=== PASSAGE PROVIDED ===

It took until now to get her back online, Gibbs says, because the majority of
the team had to focus on Odyssey’s orbit insertion and aerobraking. "When
communication with MARIE ceased, we made a determination that we would take
about two weeks to evaluate what was going on. If we could recover – fine. If
not, we decided we would stop recovery activities to focus on Mars orbit
insertion and to do the MARIE troubleshooting offline," he explains.

While most people think the process is as simple as sending a command to flip a
switch, troubleshooting activities actually involve several, very deliberate
procedures. "Because the assets are out of our hands and a loss would be
terrible, we are very, very careful to first do no damage, do no harm," Gibbs
expounds. "One of my biggest fears was that we would do something that would
hinder, hurt, lose the mission by a command that was unnecessary."

In fact, sending a command to the instrument on the spacecraft is, Gibbs says,
"the tail end" of the intellectual process. First the team must consider the
possible cause of the problem and what the potential recovery actions might be.

=== DATASET ===

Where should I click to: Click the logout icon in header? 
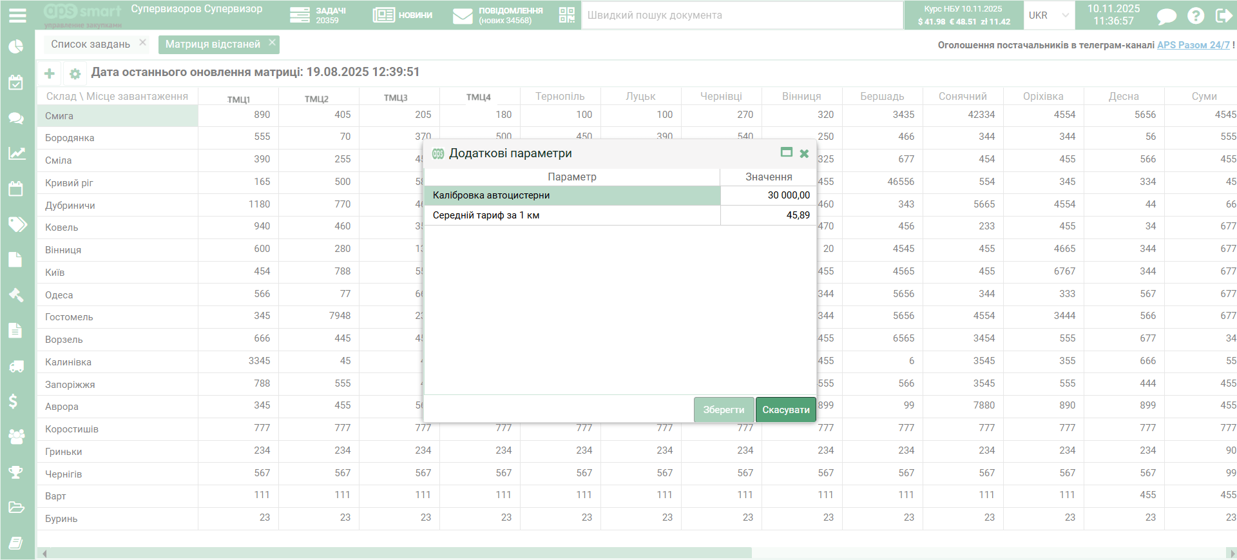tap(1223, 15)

===
=== DATASET ===

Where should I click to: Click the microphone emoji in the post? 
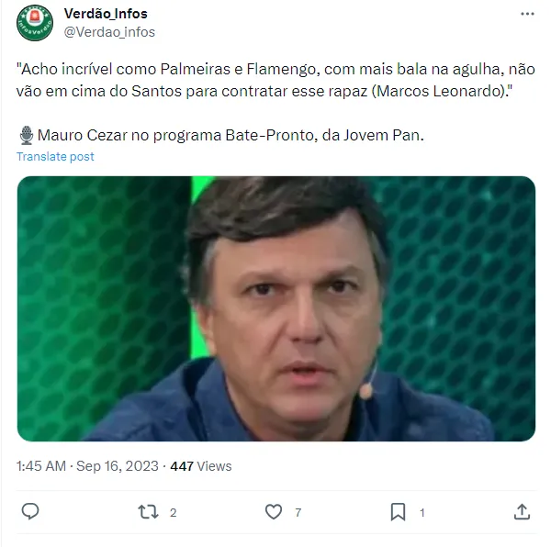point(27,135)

===

Continue the passage on bringing the MARIE instrument back online, picking up after its final sentence.

> **ANSWER TO THIS PROBLEM**
Then they evaluate a selected set of test commands on a spacecraft simulator and
an instrument simulator. Finally, they review that process. So while Odyssey was
undergoing orbit insertion and aerobraking, specific MARIE team members
continued their troubleshooting efforts offline.

"The space radiation environment is extremely harsh," reminds Cleghorn. "You can
have what is called a single event upset — where a single particle hits the
wrong bit on your CPU, and that can flip the bits," he says. The results of
tests seem to indicate that the problem may have been related to a memory error
in MARIE’s onboard software.

Now, as Odyssey orbits Mars, MARIE’s spectrometer – which has a 68-degree
field of view – is sweeping through the sky and measuring the radiation field.

This, says Cleghorn, is what MARIE’s first data sets have revealed:

o The radiation exposure in the transit period was "approximately double" that
which the astronauts are receiving on the International Space Station (ISS).

o The exposure to the heavy nuclei, up to and including iron nuclei, is
"approximately three times" what the astronauts are receiving on the ISS.
heavy nuclei are more dangerous and of considerable concern, in terms of
space flight.)

In addition, scientists also infer from MARIE data that on the surface of Mars,
the radiation is comparable to the exposure the astronauts are receiving in the
space station, Cleghorn adds, "although the charge composition – the elemental
composition — is different."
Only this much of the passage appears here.